Below this line is the material. Write out only its lines from the one containing "Where should I click to: Collapse" through the one containing "Open the number", both kept, exactly.
########
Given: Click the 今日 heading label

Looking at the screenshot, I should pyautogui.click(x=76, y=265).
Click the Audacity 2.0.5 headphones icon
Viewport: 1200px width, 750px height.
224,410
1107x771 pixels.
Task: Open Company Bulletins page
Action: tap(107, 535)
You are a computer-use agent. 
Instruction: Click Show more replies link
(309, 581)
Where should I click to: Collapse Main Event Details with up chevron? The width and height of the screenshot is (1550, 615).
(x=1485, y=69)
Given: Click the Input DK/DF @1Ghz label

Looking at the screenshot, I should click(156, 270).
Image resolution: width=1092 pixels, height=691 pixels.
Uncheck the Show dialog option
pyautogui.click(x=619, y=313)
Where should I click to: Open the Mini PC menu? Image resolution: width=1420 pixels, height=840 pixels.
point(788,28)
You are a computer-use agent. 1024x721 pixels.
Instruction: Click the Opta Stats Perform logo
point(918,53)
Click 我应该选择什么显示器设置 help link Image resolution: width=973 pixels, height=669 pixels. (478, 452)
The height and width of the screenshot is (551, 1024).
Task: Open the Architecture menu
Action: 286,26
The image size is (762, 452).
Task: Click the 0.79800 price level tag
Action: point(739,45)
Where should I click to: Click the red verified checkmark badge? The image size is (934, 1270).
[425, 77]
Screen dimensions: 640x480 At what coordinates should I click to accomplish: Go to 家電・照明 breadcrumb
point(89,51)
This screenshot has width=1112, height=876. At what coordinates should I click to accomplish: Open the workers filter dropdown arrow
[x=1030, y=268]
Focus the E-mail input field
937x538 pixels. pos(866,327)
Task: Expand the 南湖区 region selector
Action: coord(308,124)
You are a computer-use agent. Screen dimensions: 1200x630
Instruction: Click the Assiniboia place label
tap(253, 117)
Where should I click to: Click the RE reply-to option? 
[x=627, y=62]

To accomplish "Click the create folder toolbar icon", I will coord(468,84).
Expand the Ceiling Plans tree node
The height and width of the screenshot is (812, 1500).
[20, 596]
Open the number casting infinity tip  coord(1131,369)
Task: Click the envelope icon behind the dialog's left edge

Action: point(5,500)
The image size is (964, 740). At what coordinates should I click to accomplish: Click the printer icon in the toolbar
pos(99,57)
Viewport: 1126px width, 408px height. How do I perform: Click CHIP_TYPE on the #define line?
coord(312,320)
########
**PROBLEM SOLUTION**
Where should I click to: Collapse Main Event Details with up chevron? The width and height of the screenshot is (1550, 615).
(x=1485, y=69)
Given: Click the Input DK/DF @1Ghz label

Looking at the screenshot, I should click(156, 270).
Image resolution: width=1092 pixels, height=691 pixels.
Uncheck the Show dialog option
pyautogui.click(x=619, y=313)
Where should I click to: Open the Mini PC menu? Image resolution: width=1420 pixels, height=840 pixels.
point(788,28)
You are a computer-use agent. 1024x721 pixels.
Instruction: Click the Opta Stats Perform logo
point(918,53)
Click 我应该选择什么显示器设置 help link Image resolution: width=973 pixels, height=669 pixels. (478, 452)
The height and width of the screenshot is (551, 1024).
Task: Open the Architecture menu
Action: 286,26
The image size is (762, 452).
Task: Click the 0.79800 price level tag
Action: point(739,45)
Where should I click to: Click the red verified checkmark badge? The image size is (934, 1270).
[425, 77]
Screen dimensions: 640x480 At what coordinates should I click to accomplish: Go to 家電・照明 breadcrumb
point(89,51)
This screenshot has width=1112, height=876. At what coordinates should I click to accomplish: Open the workers filter dropdown arrow
[x=1030, y=268]
Focus the E-mail input field
937x538 pixels. pos(866,327)
Task: Expand the 南湖区 region selector
Action: coord(308,124)
You are a computer-use agent. Screen dimensions: 1200x630
Instruction: Click the Assiniboia place label
tap(253, 117)
Where should I click to: Click the RE reply-to option? 
[x=627, y=62]

To accomplish "Click the create folder toolbar icon", I will coord(468,84).
Expand the Ceiling Plans tree node
The height and width of the screenshot is (812, 1500).
[20, 596]
Open the number casting infinity tip  coord(1131,369)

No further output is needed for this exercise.